Leftover Crack The Starlite Room, Edmonton AB, June 28

Leftover Crack The Starlite Room, Edmonton AB, June 28
Photo: Dana Zuk
While Edmonton's music scene is ripe with local talent spanning the gamut of crust, D-beat, hardcore, ska and everything in between, it isn't often that the city welcomes such big-name punk legends as Leftover Crack. So it's no surprise that the New York-based group's inaugural skanky soiree into Edmonton was sold out within just a few weeks of tickets going on sale, propelling this particular show to the pinnacle of Edmonton's most anticipated shows of 2016 thus far.

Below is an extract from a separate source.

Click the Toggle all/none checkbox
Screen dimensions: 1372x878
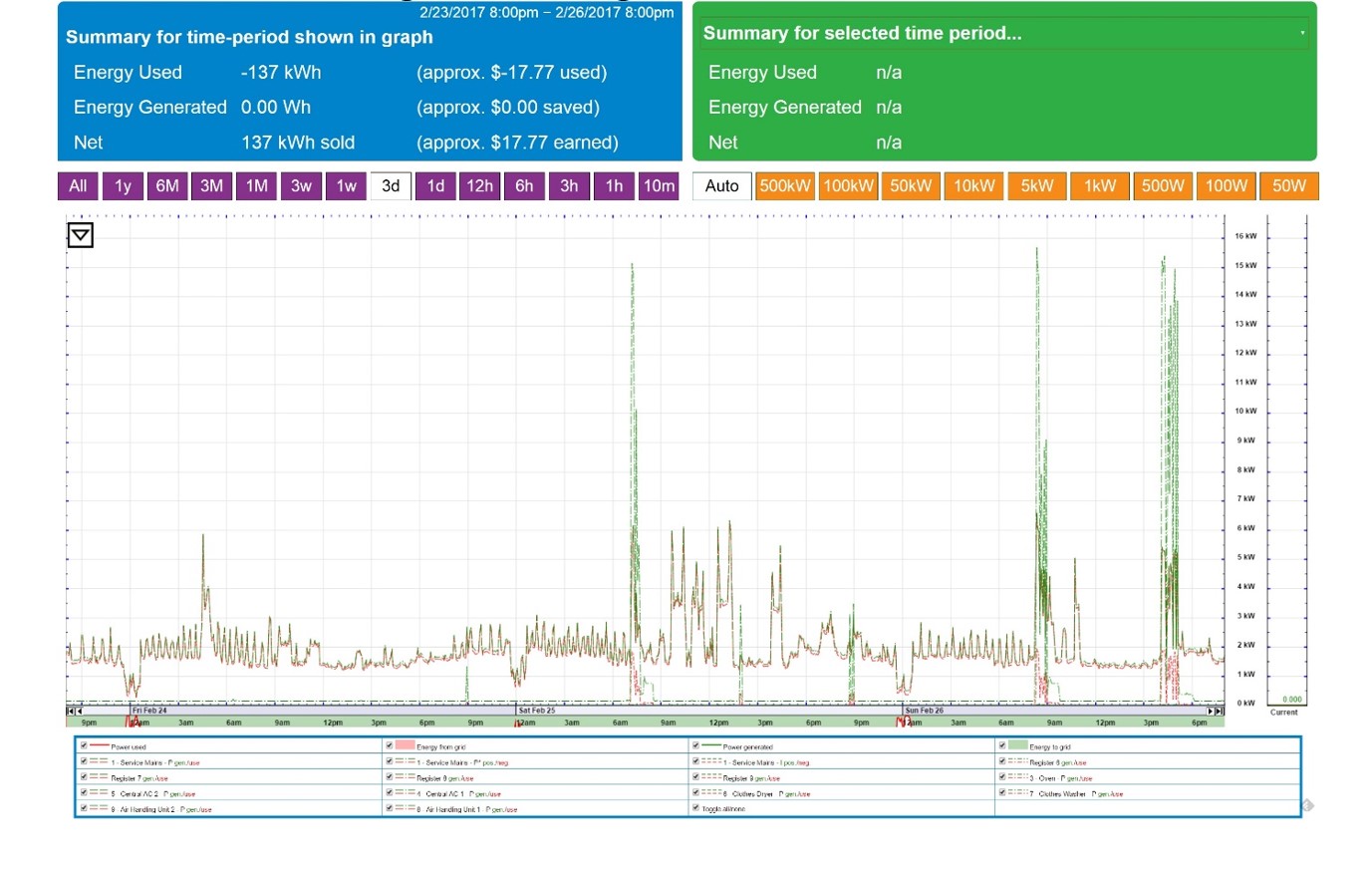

The night began with a last-minute modification of set times, moving Leftover Crack to the second slot within a three-band roster due to longer-than-anticipated travel time for supporting act Days N' Daze. The lineup outside the Starlite Room reached a jaw-dropping length, and the humidity of Edmonton's hot, wet summer climate made waiting to get inside in time to see L.O.C. kick off their set a particularly gruelling ordeal. Maximum levels of impatience lingered in the low-lying heat, which mostly subsided once everyone was crammed together inside the venue in time to catch Leftover Crack's set.

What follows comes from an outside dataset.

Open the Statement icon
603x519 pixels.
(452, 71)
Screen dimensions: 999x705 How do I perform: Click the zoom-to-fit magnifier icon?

Fittingly, the band opened up with their theme song, "The Good, The Bad, and the Leftover Crack" before shifting into high speed with "Nazi White Trash." The floor in front of the stage shifted and swayed, with bodies slamming together in friendly aggression to the upbeat, angst-fuelled ska-punk sounds. The crowd glistened with sweat, studded vests and suicide spikes of all shapes, sizes and colours. As with most punk shows of this calibre, it was incredibly difficult for one to make their way to the nearest bar without being elbowed, pushed, or pressed up against the sticky skin of another profusely perspiring human.

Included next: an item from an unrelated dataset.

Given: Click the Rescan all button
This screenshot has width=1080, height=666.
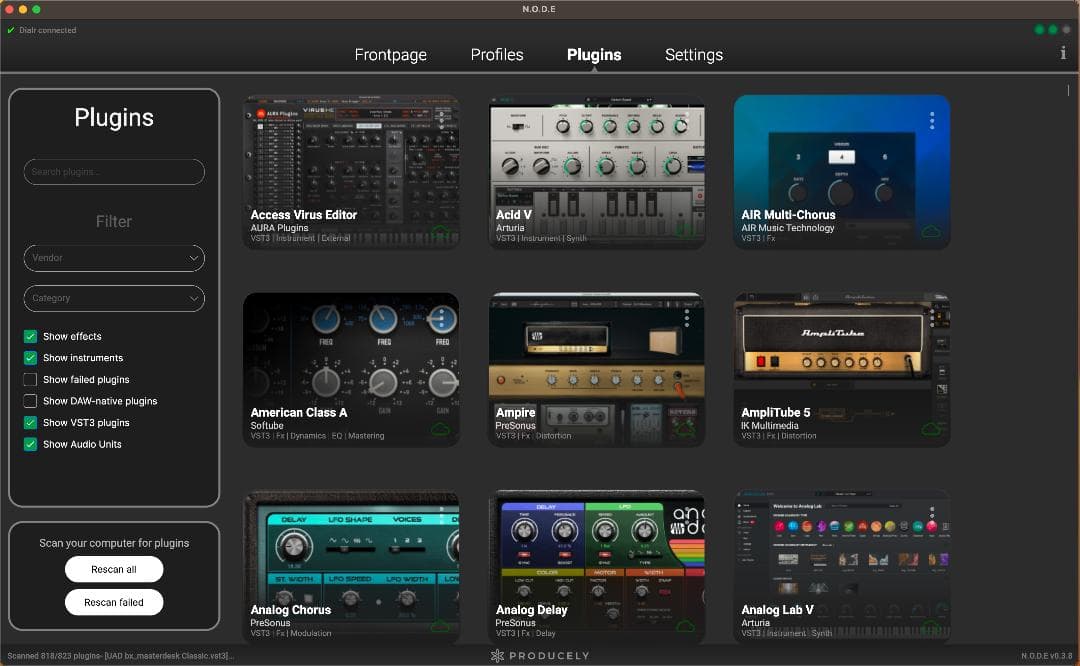Looking at the screenshot, I should pyautogui.click(x=113, y=569).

The extreme discomfort of the heat and overwhelming congestion that loomed in the dense air was no match for the stellar set that L.O.C. tore through with their signature vigour. Sturgeon's raspy, accelerated vocals belted out lyrics to superlative song selections that spanned the discographies of both Choking Victim and Leftover Crack. The set list included such choice tracks as "500 Channels," "Life is Pain," "Infested," "Born to Die," "One Dead Cop" and "Ya Can't Go Home," not to mention an unexpected homage to Canadian music with a very punkish rendition of Bryan Adams' "Summer of '69."
After a brief intermission towards the end of their set, which afforded attendees the luxury of going outside to inhale some much-needed fresh air, the band hit the stage once more for an encore consisting of "Rock the 40 Oz" and "Gang Control," making it well worth it for those who stuck around. Despite having obvious sound issues throughout their set, Leftover Crack delivered a scintillating performance, and successfully provided Edmonton fans a taste of their unique flavour of New York hardcore ska-punk.